The unthinkable happened at church on Sunday. Fluffy was on the sound board, I was manning the laptop video presentation. About 5 minutes into the service the sound system went completely dead. Pastor Tim was battling a cold and was a bit hoarse, the scripture reading was scheduled for 3 voices, and we had additional hearing impaired users. When the sound goes down, big voices are needed. Quick troubleshooting indicated that we had plenty of Gazingas but no Gazoutas. That is technical talk so don't worry about understanding, just know we had no sound. Fluffy and TB quick like bunnies raced downstairs, grabbed the portable PA system, halted the service for a moment to get it setup and away the service went with amplification. The service was saved thanks to the quick thinking of those 2 guys. Yesterday, Fluffy and I spent the morning figuring out what went wrong. All of the Gazinga appeared to be just fine. The Gazoutas was the problem. One of the fancy gizmos (another technical term) appeared dead. Closer examination revealed it had an in line fuse which looked good but we decided to replace it anyway. BAZINGA, an expression for accomplishment, that appeared to solve one of the problems. We encountered 3 more problems in the process and corrected everything. Fingers crossed for next Sunday.

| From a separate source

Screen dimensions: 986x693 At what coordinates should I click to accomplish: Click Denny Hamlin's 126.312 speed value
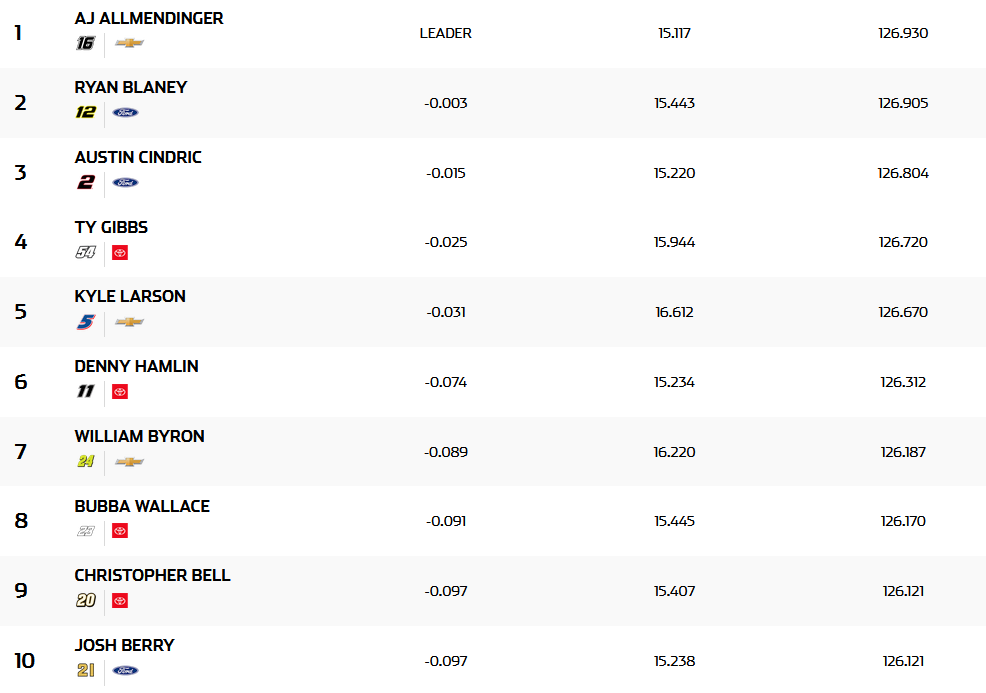click(x=903, y=382)
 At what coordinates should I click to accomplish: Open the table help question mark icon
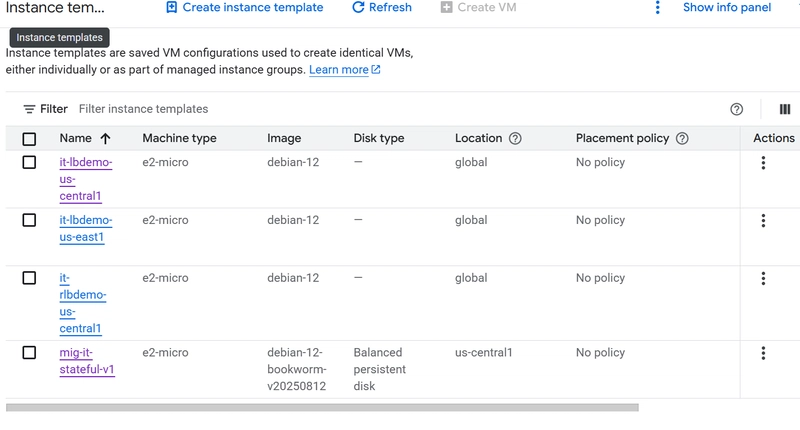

Ready for more idiosyncrasies of the English language? Here are some anyway.
- Where do forest rangers go to "get away from it all?"
- What do you do when you see an endangered animal eating an endangered plant?
- If a parsley farmer is sued, can they garnish his wages?
- Would a fly without wings be called a walk?
- Why do they lock gas station bathrooms? Are they afraid someone will break-in and clean
them? - If a turtle doesn't have a shell, is he homeless or naked?
- Can vegetarians eat animal crackers?
- If the police arrest a mute, do they tell him he has the right to remain silent?
- Why do they put braille on the drive-through bank machines?
- How do they get deer to cross the road only at those yellow road signs?
Senior News: This just in from the wires. "To help save the economy, the Government will announce next month that the Immigration Department will start deporting seniors (instead of illegals) in order to lower Social Security and Medicare costs. Older people are easier to catch and will not remember how to get back home. I started to cry when I thought of you. Then it dawned on me ... oh, crap ... I'll see you on the bus!" I doubt that this is really true, but on the other hand, who knows. Controlling the illegal immigrants isn't going all that well.
On the subject of things you have wondered about for a long, long time but where afraid to ask, my research on Flatulence I have discovered an interesting fact. This data was buried in a long forgotten research paper form the 30's or so. Research tells us that we probably pass gas 14 times per day as part of the digestive process. I was way wrong with my guess. Speaking of gas, the Apollo 11 lunar module landed on the moon with just twenty seconds worth of fuel remaining. No second chances on that landing.
I had an appointment in Coralville this morning. I asked Jenny, the elder, if she would like something from the New Pioneer Health Food store. Why she would love some fresh peanut butter. Oh goody
It is now supper time at my house. I am having breaded haddock squares, potato and fruit. Yum, have to cover up the taste of those haddock squares somehow. Maybe a bottle of wine would work better. Anyway, I have to wrap this thing up for today. I got a lot of flak last week by not getting my blog out so I can't let that happen again. So we sadly say goodbye to J, the beagle lady, who is moving to a new career in Illinois. With fondest wishes on this Valentines Day, I bid you a fond TA!